Rodzice odpowiedzialni na szkołę?


W tych nocnych konwersacjach widać jedno: to dorośli bardziej przeżywają szkołę niż same dzieci. Dzieciaki podchodzą do sprawy z lekkim dystansem, bo przecież to nie ich wina, tylko rodzice zapomnieli. "Pani coś mówiła, ale nie pamiętam" – to zdanie zna każdy rodzic. A mimo to, zamiast zostawić odpowiedzialność po stronie dziecka, uruchamiamy swoje wewnętrzne centrum zarządzania kryzysowego. Czytamy wtedy w e-dzienniku informacje, dowiadujemy się od innych rodziców. Bo jak to tak? Pójść bez cekinów? Bez serwetek?

Kiedyś dziecko musiało zapisać w zeszycie, iż ma przynieść brystol. Jak sama nie zapisałam w zeszycie i nie pamiętałam, to potem było mi wstyd, iż nie mam materiałów potrzebnych na lekcji. Trzeba było pamiętać, żeby ten brystol naszykować o 20:00 poprzedniego dnia, a nie o 7:45 rano wypominać mamie, iż nie kupiła. Dziś wszystko spada na dorosłych – są powiadomienia w Librusie, są wiadomości w dzienniku elektronicznym, są grupy klasowe. I wszędzie trzeba być na bieżąco, bo coś może umknąć. A jeżeli dziecko przyjdzie do szkoły z pustymi rękami, to... no właśnie. Co się stanie? Czy naprawdę wydarzy się coś dramatycznego?

Grupy klasowe w zamyśle miały ułatwiać komunikację. W praktyce – prowadzą do zbiorowej paniki i powodują, iż rodzice śpią z telefonem pod poduszką. Bo może jeszcze ktoś coś napisze.
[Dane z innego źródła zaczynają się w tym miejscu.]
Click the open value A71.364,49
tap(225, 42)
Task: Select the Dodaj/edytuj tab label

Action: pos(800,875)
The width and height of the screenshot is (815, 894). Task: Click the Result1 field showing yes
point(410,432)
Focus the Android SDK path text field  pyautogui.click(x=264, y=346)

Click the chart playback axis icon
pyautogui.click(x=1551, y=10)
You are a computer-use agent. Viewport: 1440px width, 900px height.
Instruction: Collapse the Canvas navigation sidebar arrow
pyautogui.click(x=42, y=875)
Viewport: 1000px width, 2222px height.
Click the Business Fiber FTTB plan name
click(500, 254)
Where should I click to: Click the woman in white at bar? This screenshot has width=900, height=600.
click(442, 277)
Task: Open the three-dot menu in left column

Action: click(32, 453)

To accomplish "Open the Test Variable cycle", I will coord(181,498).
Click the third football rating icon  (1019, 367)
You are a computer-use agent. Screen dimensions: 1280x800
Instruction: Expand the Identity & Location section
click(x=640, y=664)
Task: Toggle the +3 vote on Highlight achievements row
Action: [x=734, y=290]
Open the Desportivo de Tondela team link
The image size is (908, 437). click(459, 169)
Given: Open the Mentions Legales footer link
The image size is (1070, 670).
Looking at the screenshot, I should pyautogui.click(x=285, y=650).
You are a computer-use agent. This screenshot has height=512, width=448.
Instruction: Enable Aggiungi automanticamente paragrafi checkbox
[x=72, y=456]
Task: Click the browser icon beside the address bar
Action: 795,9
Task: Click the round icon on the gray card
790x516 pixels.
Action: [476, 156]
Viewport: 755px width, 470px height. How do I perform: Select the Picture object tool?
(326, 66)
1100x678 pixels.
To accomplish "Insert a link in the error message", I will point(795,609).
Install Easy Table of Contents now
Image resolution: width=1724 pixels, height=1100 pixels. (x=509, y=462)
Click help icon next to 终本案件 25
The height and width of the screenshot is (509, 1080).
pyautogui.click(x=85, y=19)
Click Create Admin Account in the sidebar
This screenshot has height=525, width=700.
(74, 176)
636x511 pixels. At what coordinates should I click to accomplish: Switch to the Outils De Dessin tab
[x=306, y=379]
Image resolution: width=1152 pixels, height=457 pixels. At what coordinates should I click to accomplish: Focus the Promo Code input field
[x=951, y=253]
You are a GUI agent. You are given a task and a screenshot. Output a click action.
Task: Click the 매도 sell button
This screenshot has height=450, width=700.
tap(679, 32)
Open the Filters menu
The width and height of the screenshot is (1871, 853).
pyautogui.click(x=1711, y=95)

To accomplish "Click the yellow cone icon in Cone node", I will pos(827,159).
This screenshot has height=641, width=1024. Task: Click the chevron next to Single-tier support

Może jeszcze coś "trzeba mieć na jutro". Zatraciliśmy w tym wszystkim zdrowy rozsądek. Dzieci nie uczą się odpowiedzialności, bo nie mają kiedy. Przypominamy im o wszystkim. Pakujemy za nie plecaki. Ustalamy z innymi dorosłymi, co mają przynieść. I odruchowo reagujemy, jakby to nas oceniano, a nie nasze dzieci.

Może czas powiedzieć "stop" temu szaleństwu? Pozwólmy dzieciom samodzielnie pamiętać. Pozwólmy im zapomnieć. Zgubić bibułę. Przynieść tylko pędzelek, gdy inni mają brokat i cekiny. Niech nauczą się na własnych błędach. Bo w końcu to ich szkoła, nie nasza.